Interestingly enough "lazy" is not a word that has ever come to mind of when thinking of my kidskids. As a matter of fact when they work very hard when pursuing an interest. Rosie spends hours a day perfecting her anime art. Even when she's experienced frustrations, she pushes on and is getting better every day. Isabella pushed through her dance rehearsals, by choice of her own and not by our prompting at all, even though she came back very tired from the demanding routines every week after every practice, because her goal was to preform on stage. And she did! When Nicky is taking something apart or figuring out how something works he sits intently working on figuring things out and he doesn't give up until he's done. Ooh, and our Eva who so far has been our biggest risk taker. At 14 months there is no obstacle she has not mastered that she wanted to master!
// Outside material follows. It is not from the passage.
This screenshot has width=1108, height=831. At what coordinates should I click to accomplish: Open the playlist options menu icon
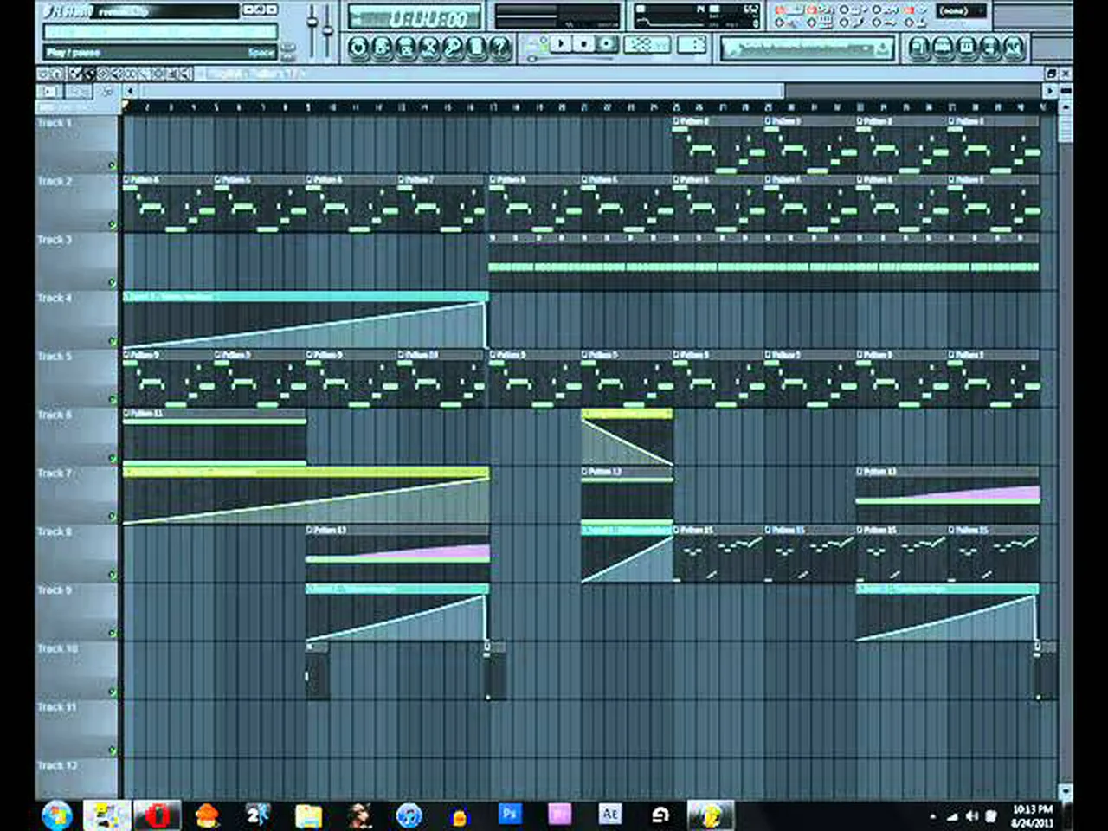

No chair is too tall, no stair is too high, no play ground too big. We constantly have to have an eye on her, even if she doesn't know it because her motto is "No Fear". Eva is the first and only child that we've ever had to take to the ER for stitches, and that was despite the fact that both Nick and I were in the same room right by her when she had her accident. She also loves to doodle and pretends to "read". Those are just a few recent examples. I can go on for pages and pages if I consider all that my children have achieved with out the need of us forcing them to or telling them what we think they should do at their ages. Lazy, nope, not our kids.
As for responsibility, my kids are amongst the most responsible people I know. Normal life has naturally provided them many opportunities to learn responsibility. First of all they see it modeled those those around them including, but certainly not limited, to us their parents. They've experienced the care of several children from pregnancy to birth and beyond by living with me their mother. They've seen their dad work almost every day of their lives, rain or shine, in sickness and in health. They see citizens of the world driving responsibly on the road, payng for merchandise they desire at the store, workers of all sorts doing theirs jobs dutifully, witnessed many acts of kindness by stranger to strangers, the list goes on indefinitely.
They see us, their parents, committed to each other in marriage through Christ for better or worse and our children have no fear, like sadly many other children do, that our marriage will fall apart because they've witnessed us go through tough times in our marriage, and yet not once did we ever chose to escape but instead we persevered through God's grace and our marriage has become stronger for it.
At home we all work together as a family to maintain a clean and safe place to live. No need for assigned chores or punishments and tears for undone work. The kids have been told by us time and time again that we are a family as as a family we must be united in keeping our home a joyful place to live and part of that includes chores. Sure, sometimes there are objections, but that is OK. I hate chores too! However they push though the unpleasant moment and the work gets done.
So what do we want for our children? We want them to know that when a life is lived for the Lord it can be lived free!